辛伐他汀对新生鼠脑缺氧缺血后海马区一氧化氮合酶的影响

目的探讨新生大鼠缺氧缺血脑损伤(HIBD)后海马区各型一氧化氮合酶(NOS)活性的变化及辛伐他汀对其的调节作用。方法选用7日龄SD大鼠,随机分组、建立新生大鼠HIBD模型后,于不同时间点剥取脑海马,测定各型NOS的变化并比较各组之间的差别。结果HIBD后生理盐水组诱导型NOS(iNOS)活力水平于12h时始显著增高,48h达高峰,7d时接近假手术组水平(P>0.05),12h、24h、48h、72h时胞二磷胆碱组、辛伐他汀组明显低于生理盐水组,72h时,辛伐他汀组显著低于胞二磷胆碱组(P<0.01)。生理盐水组结构型NOS(cNOS)水平于0h即显著升高,然后逐渐下降,72h时接近假手术组水平,而胞二磷胆碱组、辛伐他汀组仍继续增高,48h达高峰,但辛伐他汀组升高更显著。结论各型NOS均参与了HIBD的发病过程,辛伐他汀和胞二磷胆碱对新生大鼠HIBD的保护作用与其调节NOS有关,且辛伐他汀的作用更强。

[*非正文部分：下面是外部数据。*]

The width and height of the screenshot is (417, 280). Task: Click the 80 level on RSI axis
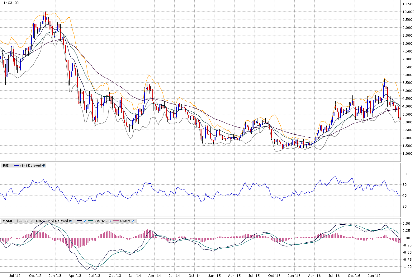[x=404, y=174]
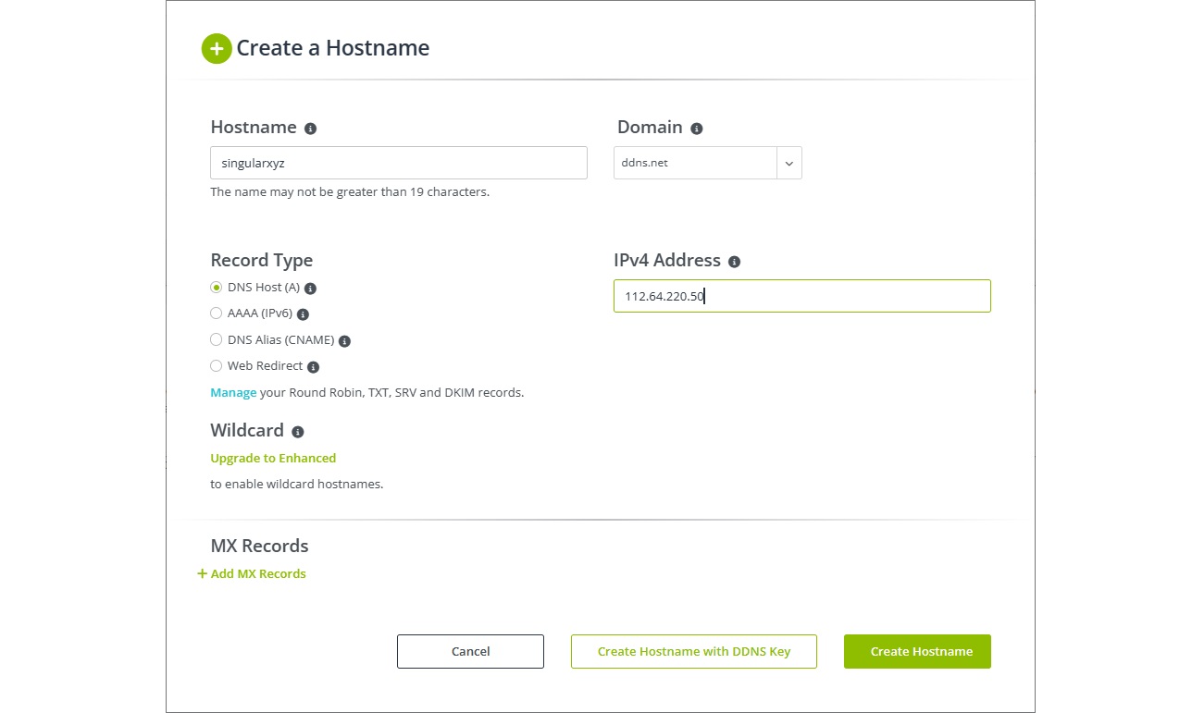Select the Web Redirect radio button

click(217, 366)
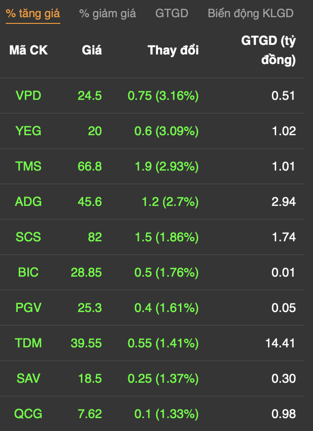Image resolution: width=313 pixels, height=431 pixels.
Task: Select the ADG stock symbol
Action: pos(29,202)
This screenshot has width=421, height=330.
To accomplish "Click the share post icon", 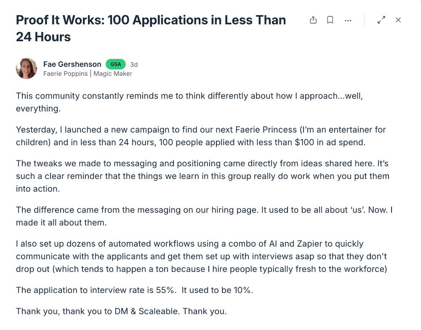I will (313, 20).
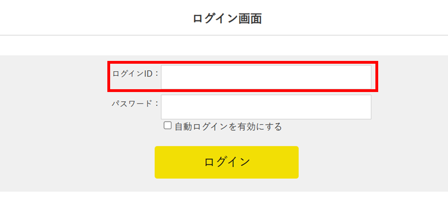Toggle the square checkbox under the password field

click(x=168, y=126)
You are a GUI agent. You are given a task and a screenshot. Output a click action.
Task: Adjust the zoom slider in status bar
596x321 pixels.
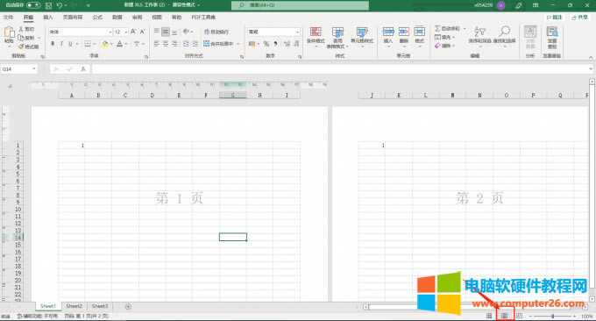(553, 316)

Effects of simvastatin on the isforms of nitric oxide synthase in hippocampus of neonatal brain after hypoxic-ischemic damage in rats.

Objective To study the changes of various isoforms of nitric oxide synthases(NOS) in hippocampus of neonatal rats after hypoxic-ischemic brain damage(HIBD) and the modulation effect of simvastatin on them. Methods One hundred and forty-four SD rats of 7-day-old were randomly divided into four groups, i.e. sham operation group(sham group), normal saline control group(saline group), citicoline control group(CDPC group) and simvastatin treated group. Each group was divided into six subgroups according to various intervals of taking rats' brain tissue(0 h , 12 h , 24 h , 48 h , 72 h and 7 d after HIBD or sham operation). Rats were administered intraabdominally with 10 ml/kg diluted citicoline or 20 mg/kg of activated simvastatin or a equivalent volume of NS once daily immediately after HIBD.Carotid arteries of animals of sham group were only isolated but not ligated and these animals did not experience hypoxia or receive medicine. The activities of NOS were examined by spectroscopy in hippocampus of neonatal rats at different intervals after HIBD or sham operation and the differences among them were compared. Results The activity of inducible NOS(iNOS) increased significantly 12 h after HIBD, peaked at 48 h, then decreased gradually and reached to the level as that in sham group over 7 days(P>0.05). Simvastatin and citicoline both downregulated remarkably the activity of iNOS at 12 hs, 24 hs ,48 hs and 72 hs, but simvastatin downregulated it greatly more than citicoline did at 72 hs(P<0.01). The activities of constitutive NOS(cNOS) rised greatly at 0 h after HIBD, then declined slowly and there was no remarkable difference between saline group and sham group at 48 hs. Compared with saline group, the activities of cNOS either in CDPC group or in simvastatin group were greatly lower at 0 h, almost the same at 12 hs, and remarkable higher at 24 hs, 48 hs and 72 hs, but the activities of cNOS of simvastatin group were significantly higher than that of CDPC group at 48 hs and 72 hs. Conclusions The different isoforms of NOS may play a role in the pathogenesis of HIBD, the protective mechanisms of simvastatin and citicoline are associated with their modulations on them, and simvastatin is superior to citicoline.